By IQT News posted 23 Sep 2020

(Portswigger) Implementation flaws in quantum key distribution systems can undermine claims of ‘unhackable’ cryptographic security, one expert warns.  This follows the announcements from academics at the University of Bristol who recently claimed to have made a breakthrough in making quantum key distribution (QKD) systems commercially viable at scale. Using a technique known as ‘multiplexing’, the UofBristol eam has developed a prototype system that relies on fewer receiver boxes, potentially slashing the cost of building quantum key distribution systems currently used by only governments and large multinational banks.
However, Taylor Hornby, senior security engineer at Electric Coin Company, cautions that comparable systems have been broken in the past because of implementation problems. “If they’re claiming higher security than standard cryptography, they need evidence they’re less likely to have implementation flaws,” Hornby has written.

▶ _Dataset excerpt_:
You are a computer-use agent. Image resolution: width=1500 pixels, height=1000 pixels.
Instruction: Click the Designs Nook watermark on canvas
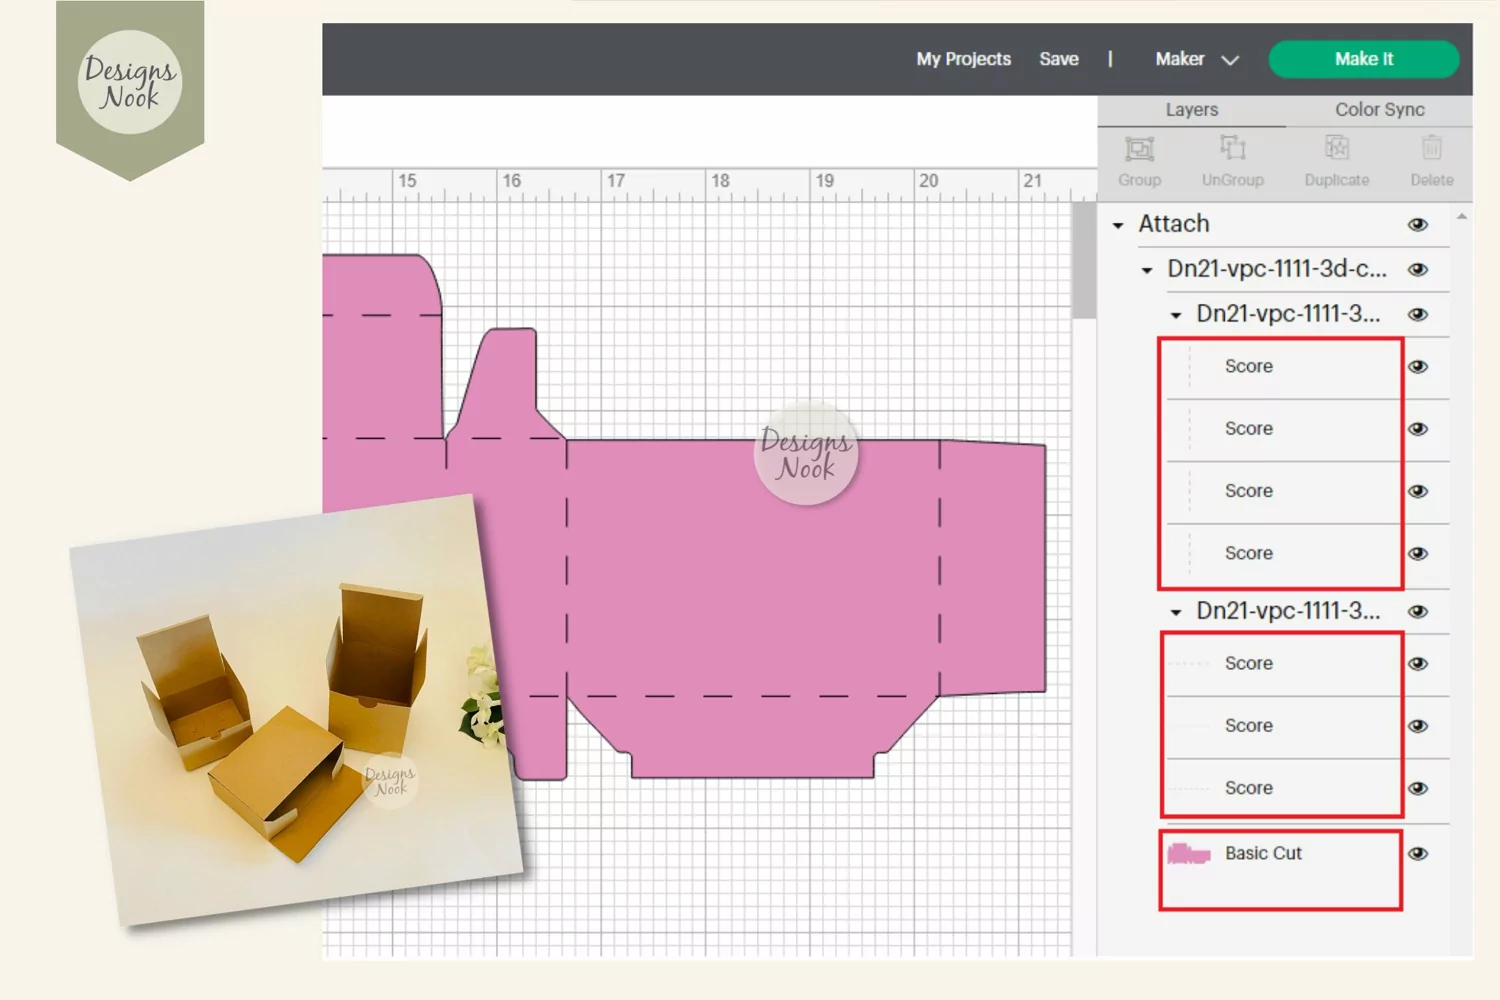tap(806, 455)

▶ _Your tasks_:
(1) In the quantum key distribution article, what position does Taylor Hornby hold?
(2) Reproduce the stretch of the quantum key distribution article from "By IQT News" through "large multinational banks.".
(3) Condense the paragraph of the quantum key distribution article beginning "However, Taylor Hornby" into a single shorter sentence that keeps its main facts.

▶ _Set of answers_:
(1) Senior security engineer at Electric Coin Company.

(2)
By IQT News posted 23 Sep 2020

(Portswigger) Implementation flaws in quantum key distribution systems can undermine claims of ‘unhackable’ cryptographic security, one expert warns.  This follows the announcements from academics at the University of Bristol who recently claimed to have made a breakthrough in making quantum key distribution (QKD) systems commercially viable at scale. Using a technique known as ‘multiplexing’, the UofBristol eam has developed a prototype system that relies on fewer receiver boxes, potentially slashing the cost of building quantum key distribution systems currently used by only governments and large multinational banks.

(3) Taylor Hornby, a senior security engineer at Electric Coin Company, cautions that comparable systems have been broken before because of implementation problems and says that claims of security higher than standard cryptography need evidence of fewer implementation flaws.